-- start --

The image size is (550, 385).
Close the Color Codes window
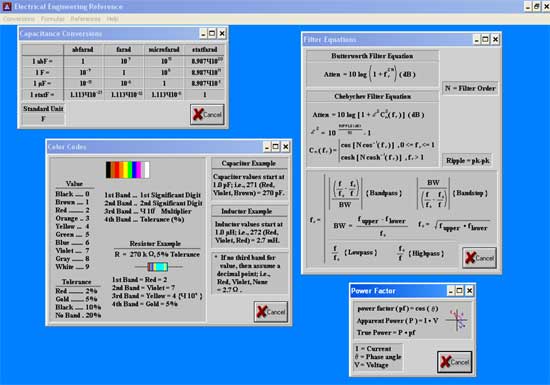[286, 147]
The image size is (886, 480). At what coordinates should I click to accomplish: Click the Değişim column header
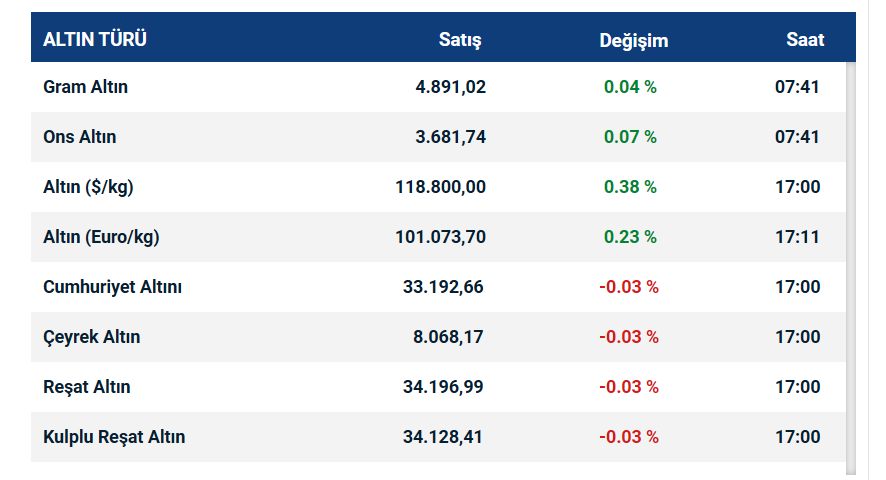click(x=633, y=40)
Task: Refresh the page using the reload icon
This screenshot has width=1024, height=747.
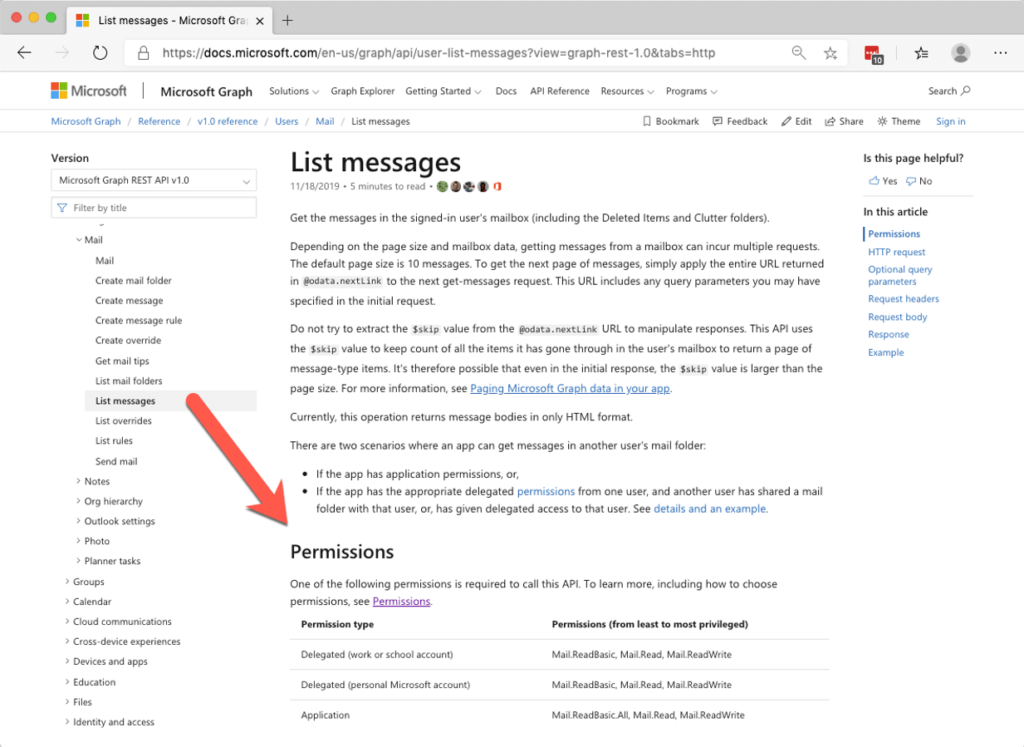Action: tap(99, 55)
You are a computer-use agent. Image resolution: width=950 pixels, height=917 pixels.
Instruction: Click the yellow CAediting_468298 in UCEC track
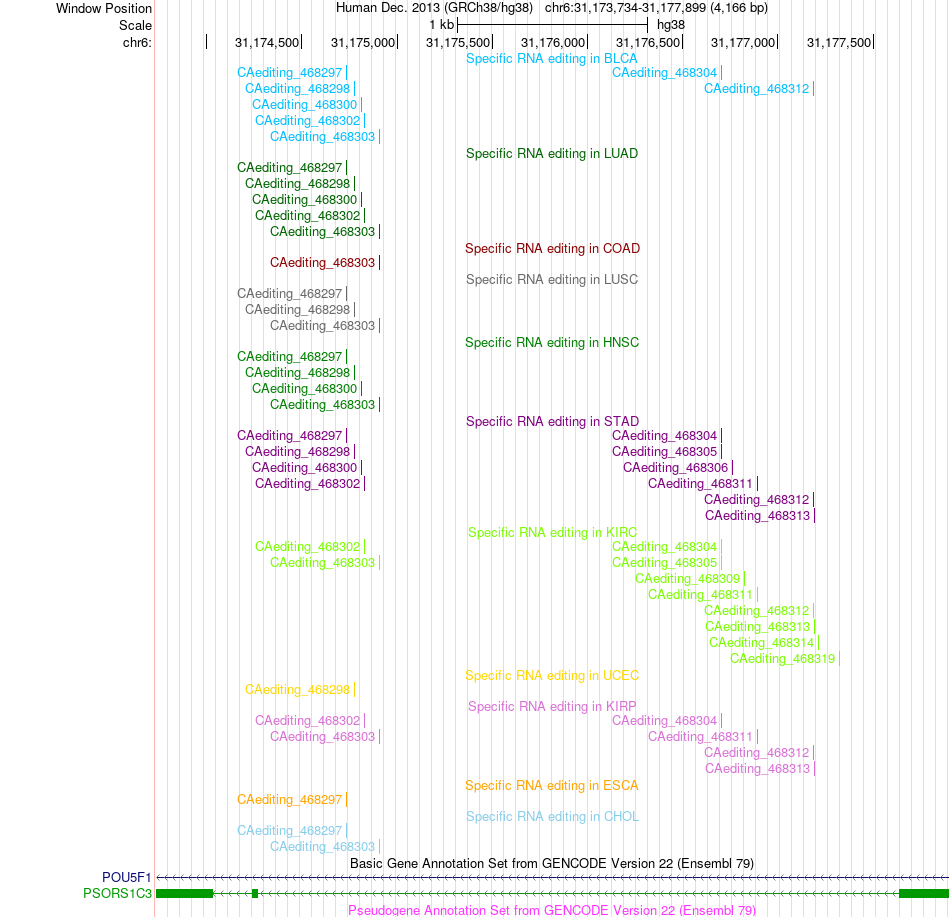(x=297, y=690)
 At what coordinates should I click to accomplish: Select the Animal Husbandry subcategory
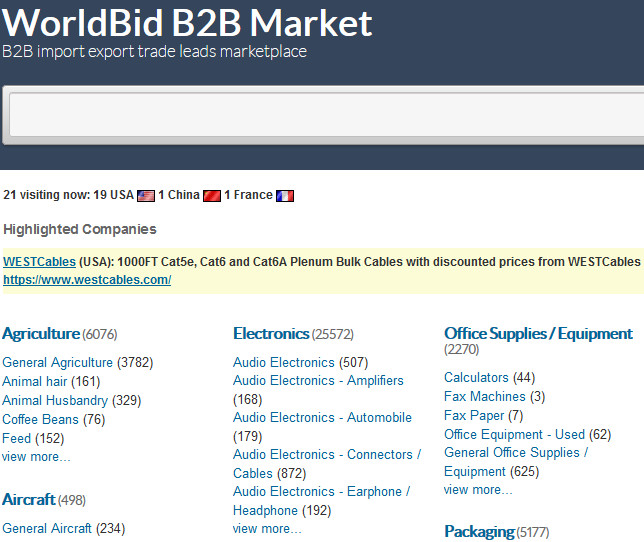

-- end --
-- start --

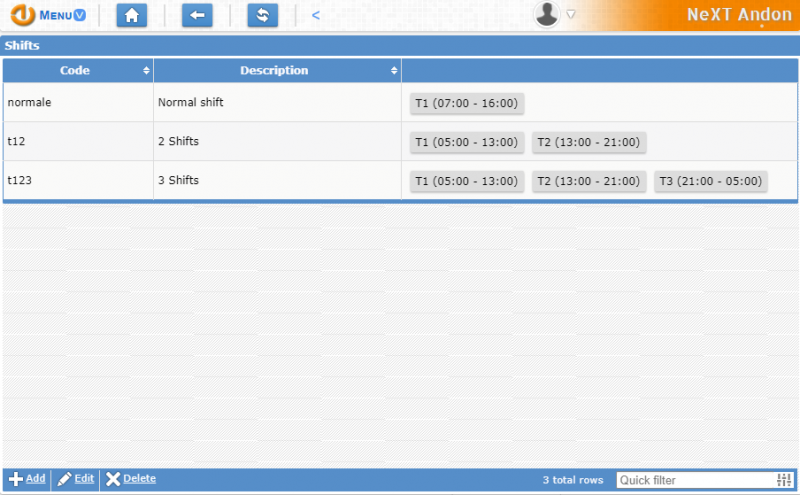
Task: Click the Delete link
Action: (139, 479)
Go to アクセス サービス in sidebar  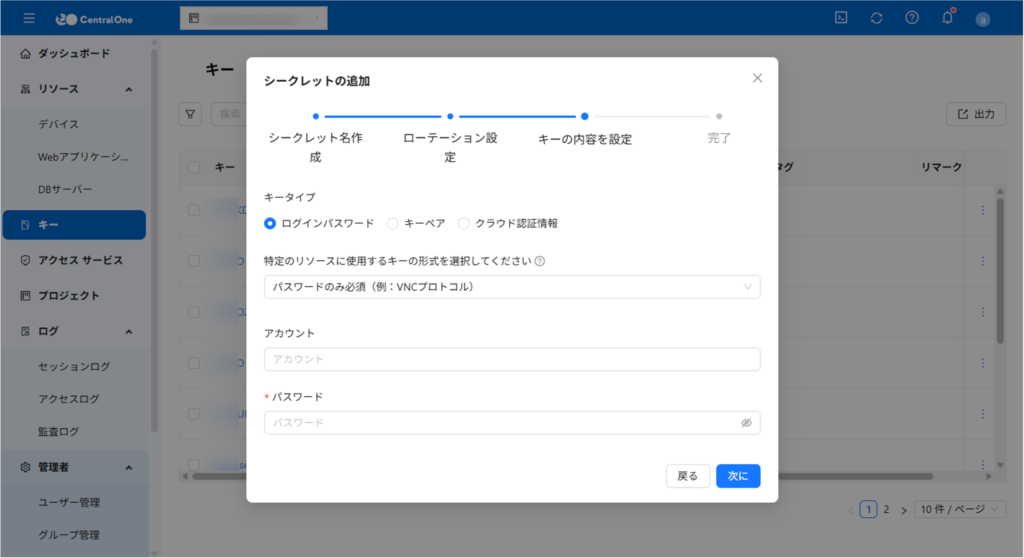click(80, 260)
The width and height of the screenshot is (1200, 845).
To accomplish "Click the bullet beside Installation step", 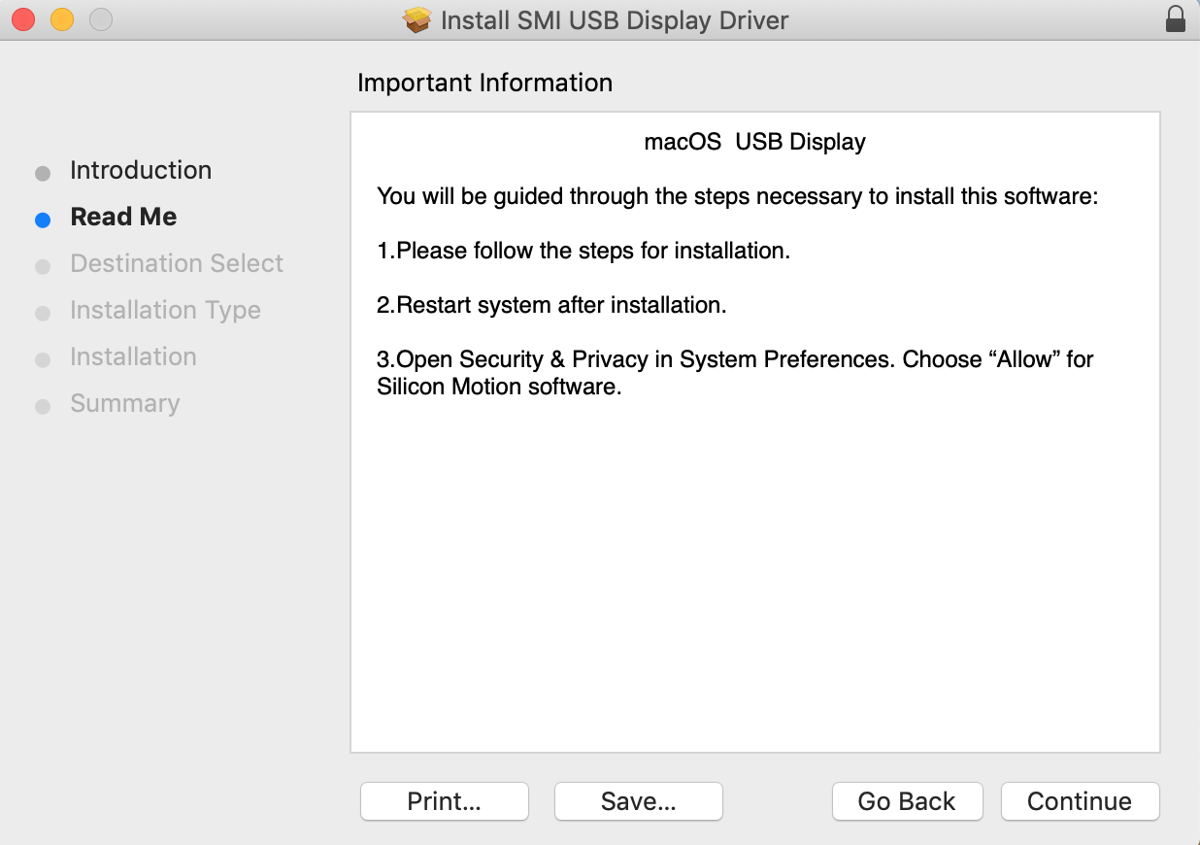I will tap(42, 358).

-- end --

Written instruction = Reproduce the rows starting with the line containing "The image size is (550, 385)." and continuing through the line containing "(x=297, y=690)", replacing "Color Codes" with "Color Legend" and leaving everything else unchanged. Omit the pictures from your answer.

Solution below =
The image size is (550, 385).
Close the Color Legend window
[286, 147]
The image size is (886, 480). At what coordinates should I click to accomplish: Click the Değişim column header
click(x=633, y=40)
Task: Refresh the page using the reload icon
This screenshot has width=1024, height=747.
Action: tap(99, 55)
You are a computer-use agent. Image resolution: width=950 pixels, height=917 pixels.
Instruction: Click the yellow CAediting_468298 in UCEC track
(x=297, y=690)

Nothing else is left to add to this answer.